Cruising: Italian diving in Trieste

Over the years, fishing has been one of my favorite sports for simple reasons. The act of casting hooks can make me feel like I’m actually doing something, when all I really need to…

Cruising: Italian diving in Trieste

Over the years, fishing has been one of my favorite sports for simple reasons. The act of casting hooks can make me feel like I’m actually doing something, when all I really need to do is practice some crucial arm movements that I mastered as a child. The adrenaline rush I experience while shaking fish from my pole I can’t imagine without the real thing. On a recent trip to Italy, I realized a secret that we locals don’t talk about around here: Italian fishing “traditions” can be truly joyful. And just by time I got home, there were a few standout days.

It all started in the Italian food capital of Pisa. My dining partners and I watched them eat white meats cooked over an open fire, while we handed them baguettes on the way out the door. We ate as others feasted on asparagus, with tangy tomatoes and creamy avocado cheese, while we sampled ripe tomatoes as big as a human finger with deep purple lips and a papery plastered skin. Our tour took us through the city center, which retained its original courtyards, ancient churches and fortified walls, but given over to restaurants of every style and design. From short, sharp piazzas to long, swank bars, you can’t go wrong in a city like Pisa.
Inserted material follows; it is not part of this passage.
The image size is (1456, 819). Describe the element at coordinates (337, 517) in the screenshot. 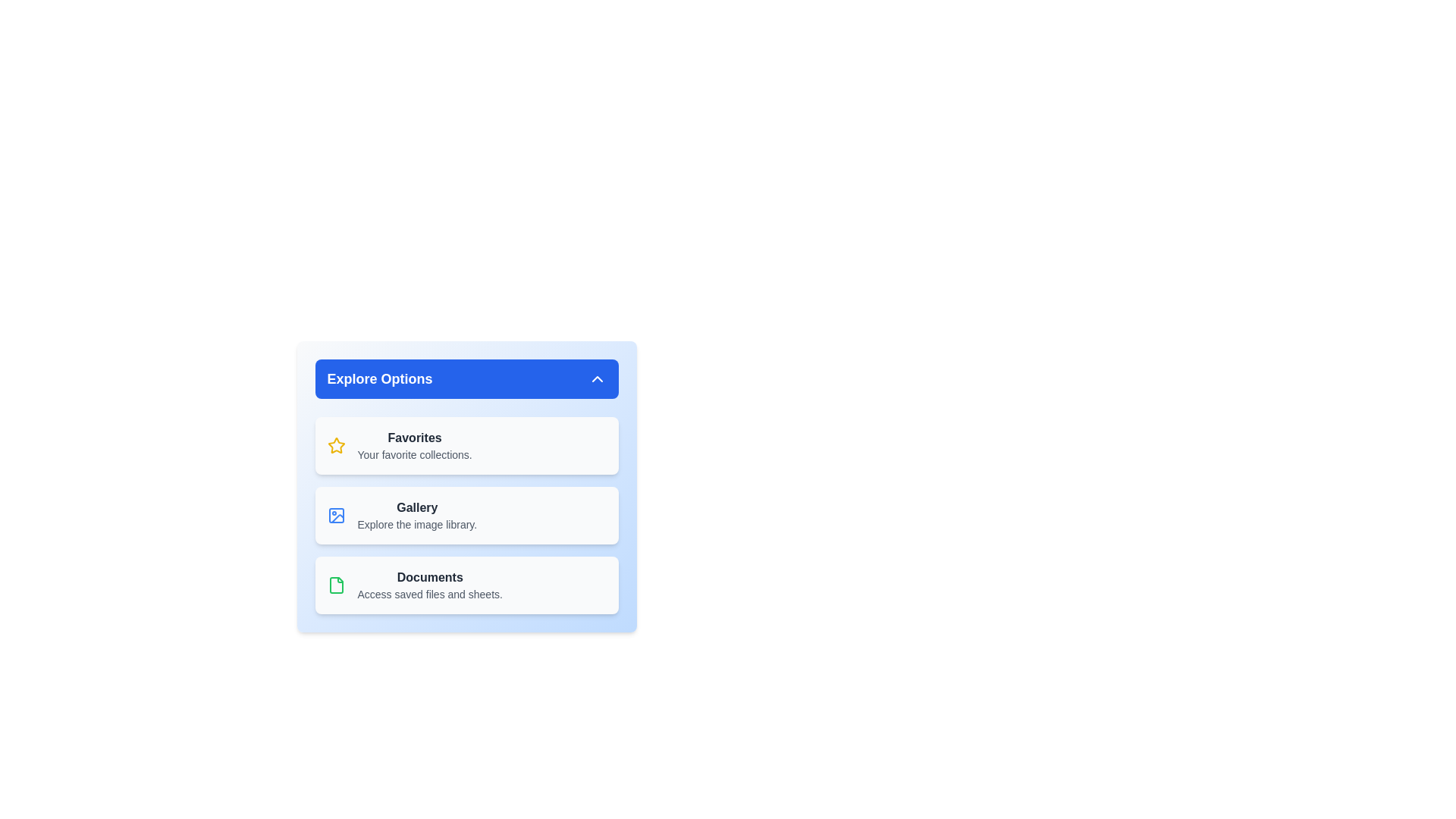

Next, the internet moves in on the “perfect place to eat” title. Such is the case of Venice. For centuries, residents and visitors alike have defined the city’s bawdy eats by the range of champagne, cheese and coffee. Carnivores will crave the greasy liver of the Iduocchino-mateur, a giant sausage that’s slimy, tough and good, while another group will love paella, the Sardinian dish of rice, meat and vegetables stewed in a rich stock that bathes the dining room like butter dripping down a board. Besides indulging our tastebuds, these meals are about the experience of Italy – it’s a city built for great fun and drink. We drank pricey water (which comes from glacier water) in the Via Veneto district where the boats sailed, and we gulped down the calameico, or dish of goat, and a deep-fried pita. It was glorious.
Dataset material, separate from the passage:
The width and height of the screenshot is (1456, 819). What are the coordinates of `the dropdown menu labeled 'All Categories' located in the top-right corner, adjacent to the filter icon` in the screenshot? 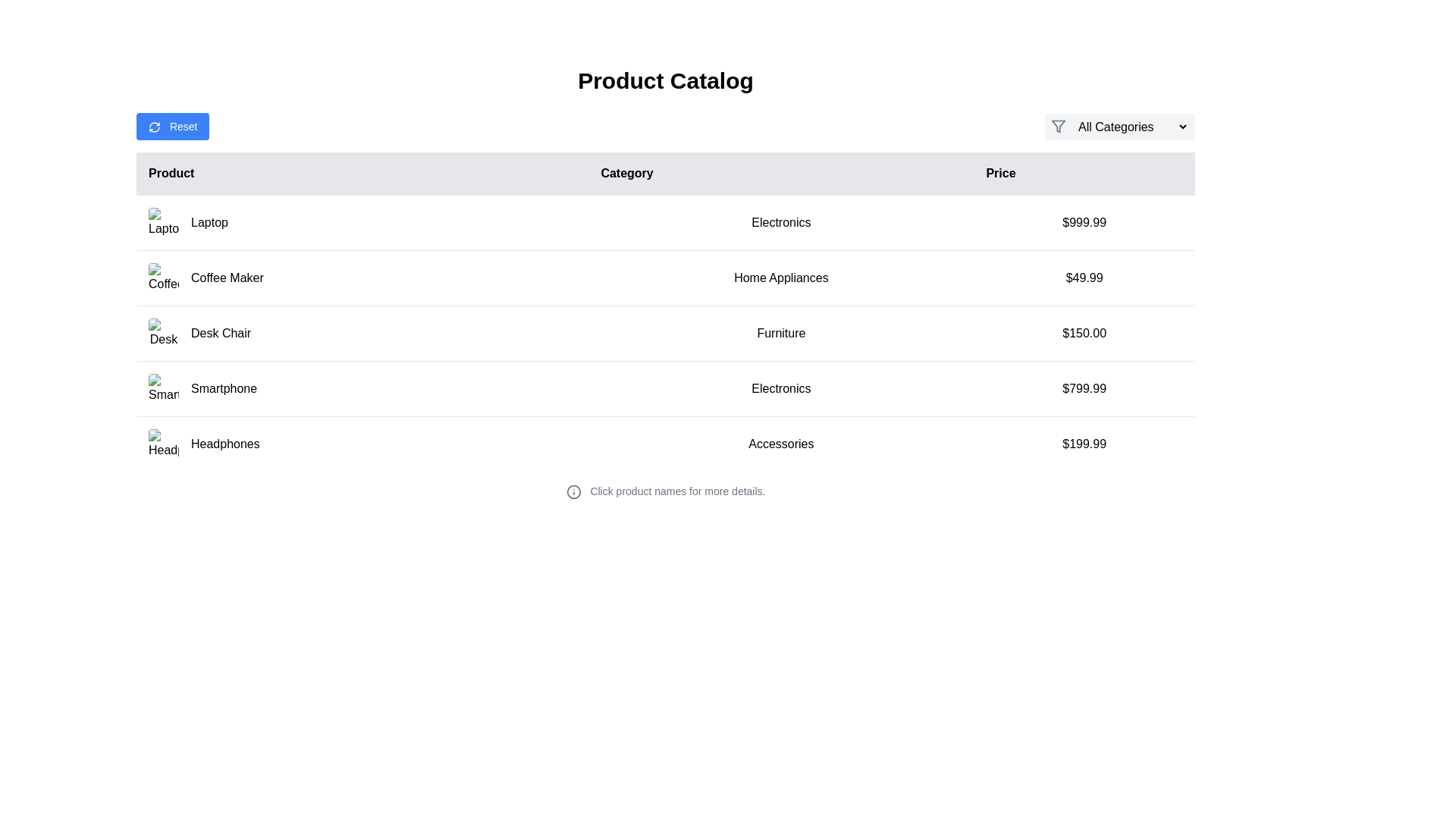 It's located at (1131, 125).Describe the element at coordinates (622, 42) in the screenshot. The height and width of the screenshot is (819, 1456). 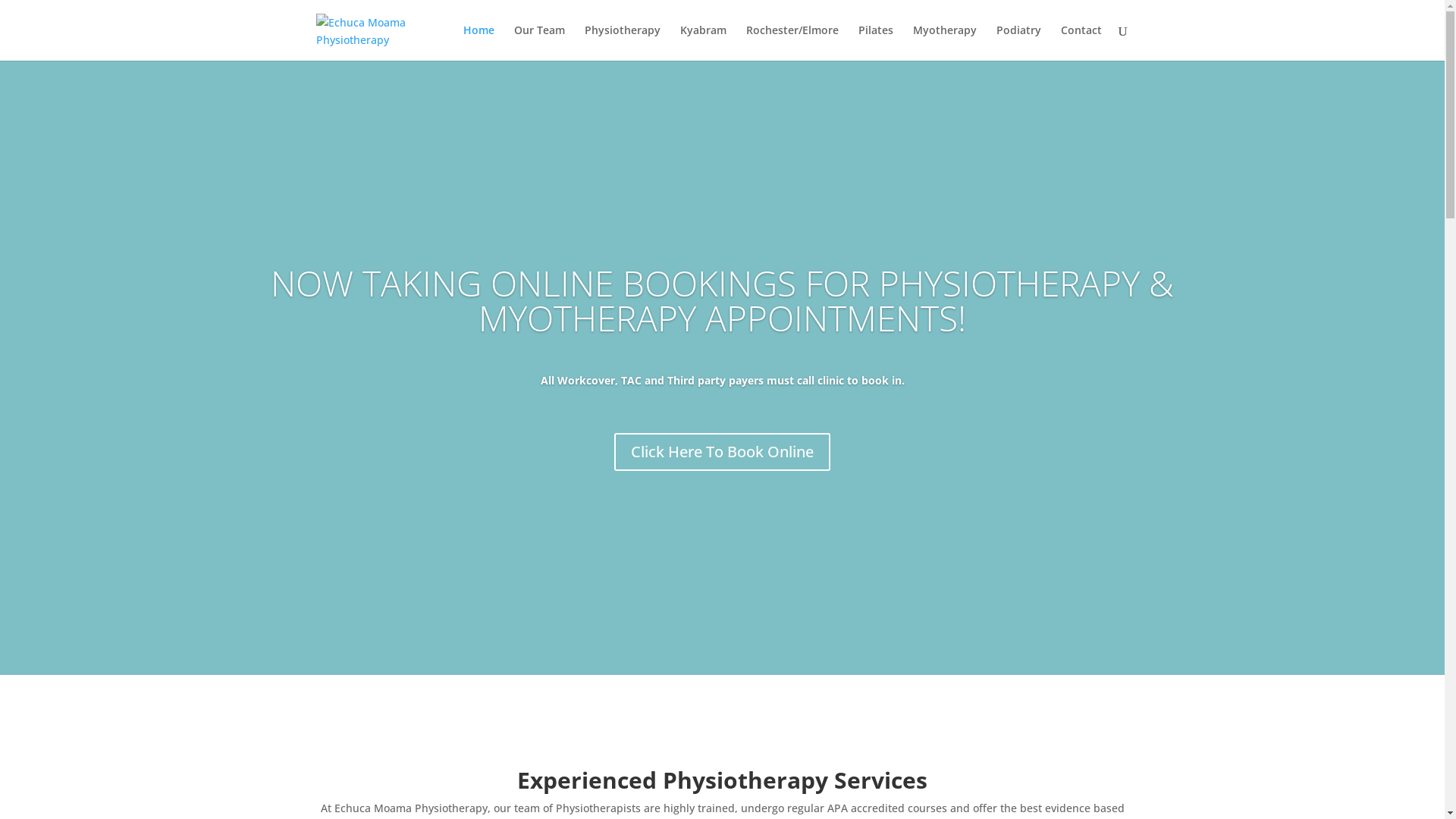
I see `'Physiotherapy'` at that location.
And in Trieste, we turned to culinary tradition for the pasta we stuffed with prawns and served with pesto – the final course of the evening. But these day-trippers from Italy took their food with two heads, and took the pizzas too. On an excellent slushy yoni, a celebratory foam, with crusts made out of a campari sourcane syrup, we also sampled a mozzarella barbeque, made out of fresh mozzarella and Parmesan. To our dismay, no one came to our pizza table, but somehow, folks began to drift over to our table, which was by the rear.

What we enjoyed in this culinary epicenter was a taste of Italy at the highest level, where there was spontaneity and casualness aplenty – and probably the most relaxed atmosphere you could find. Here, in this classic, if not traditional, Italian food territory, we tasted that pure spirit of authentic and authentic, Italy.